# Case 420B 1958 - replacing brakes



## Tony Keller (Jul 7, 2017)

Hello,
I am a new member and new at trying to repair antique tractors. I am not new at auto mechanics however. I bought a running, though sorry looking, 58 JI Case 420B construction with backhoe and front end loader. My biggest frustration, no brakes at all. I have no adjustment to the linkage, the grease zirts were removed for the brake pedal assembly so one side was seized up.

My biggest issue is I can't get access to the brake disc covers due to the foot plates and a large diagonal rod that seems to be a part of the backhoe assembly. I have an operator's manual but not a service manual for this.

To make matters worse, it appears every bolt and nut on this thing is rusted tight.

Any idea how to eat this elephant?

Thanks,
Tony


----------



## EdF (Sep 15, 2014)

Hello Tony, welcome to the tractor forum.

Messick's no longer lists parts for your 420B. Finding parts will become a major problem for you in future.
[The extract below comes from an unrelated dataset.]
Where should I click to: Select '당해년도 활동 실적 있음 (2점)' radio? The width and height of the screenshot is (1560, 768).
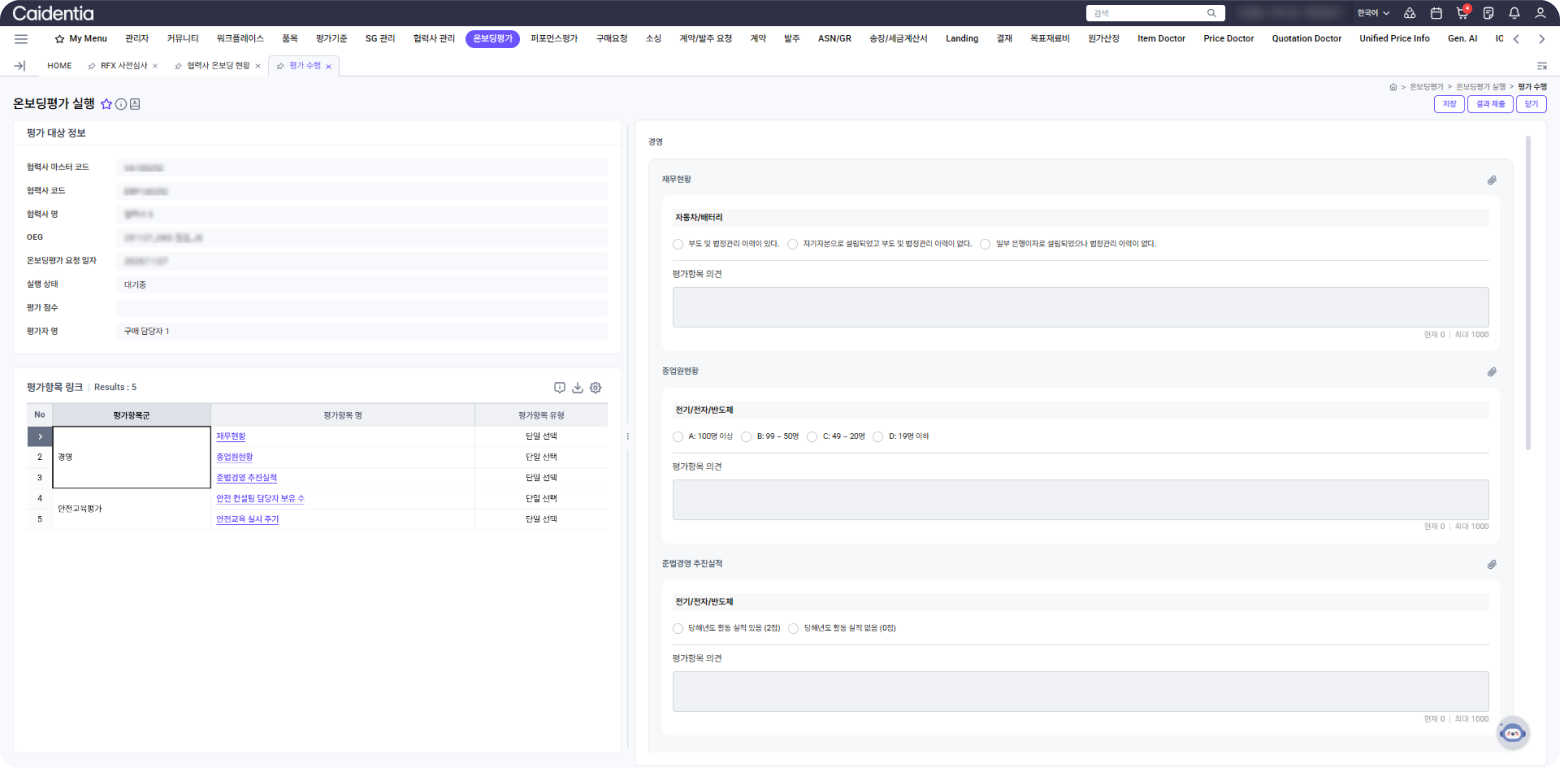point(678,629)
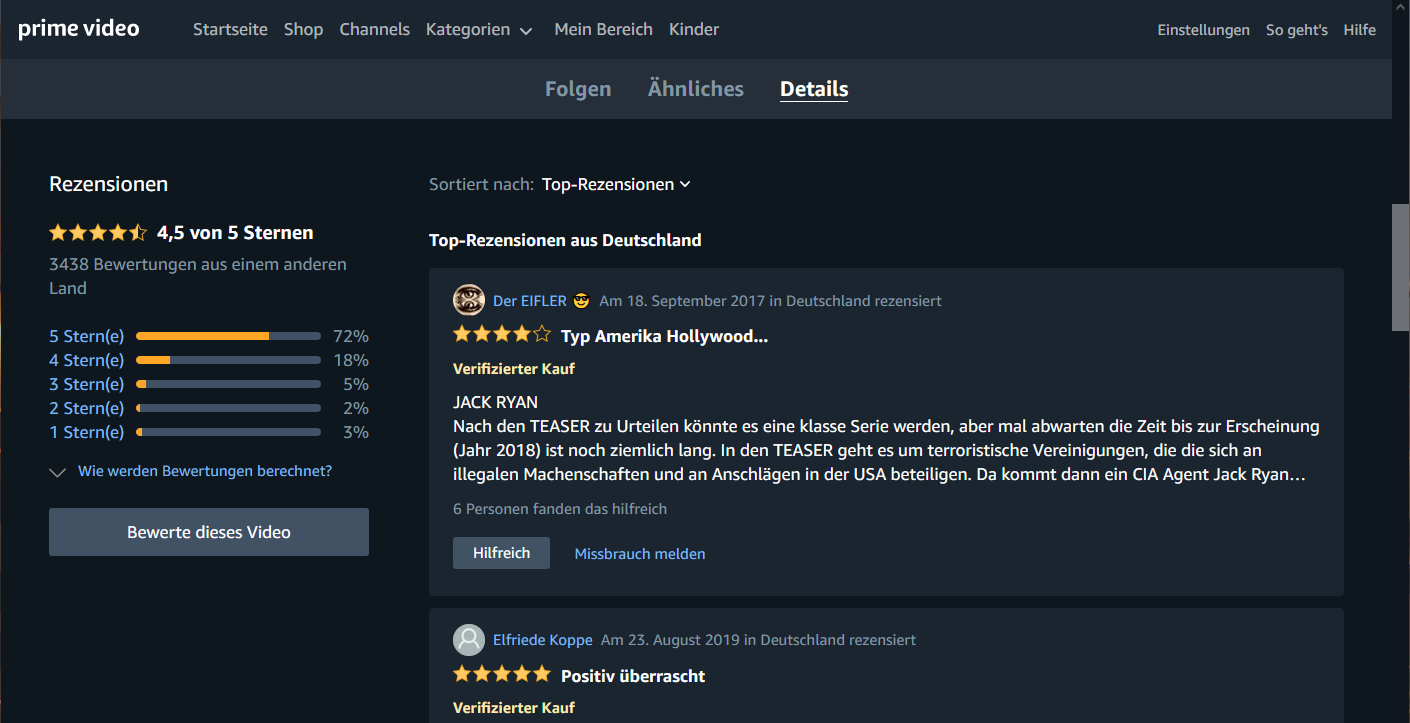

Regarding rusted bolts & nuts, wire brush threads clean and spray liberally with penetrating oil. Allow to soak for several days with additional spray of penetrating oil daily. I prefer to use an impact wrench, if you have one. 

Remove foot plates and whatever else is in your way. There is a service manual for a 420B on ebay for $92 (600 pages), that might be helpful regarding what to remove.

I did see replacement brake discs at Yesterdays Tractor website.


----------



## willys55 (Oct 13, 2016)

do me a favor and snap a photo or two of the brake drum housings if you can, these things are famous for their poor braking systems, many times just tearing them apart, cleaning lubing are reassemble will do the trick, I just went through this with a 430CK, and now on my 580CK


----------



## RC Wells (Dec 26, 2008)

Yesterdays Tractor and Steiner Tractor Parts specialize in parts for older tractors. Both carry brake parts.

https://www.reliableaftermarketparts.com/case-international-harvester-case-420b-24910-prd1.html has a detailed parts manual with illustrations and instructions for $35 and change.


----------



## Tony Keller (Jul 7, 2017)

willys55 said:


> do me a favor and snap a photo or two of the brake drum housings if you can, these things are famous for their poor braking systems, many times just tearing them apart, cleaning lubing are reassemble will do the trick, I just went through this with a 430CK, and now on my 580CK


My biggest problem is getting down to the brake covers since this is a Construction backhoe / front loader. I have foot platforms, backhoe support rods, seat assembly, etc all seemingly in the way to be actually getting to the brake covers.
I will try and get some pictures of what appears to be the obstructions.


----------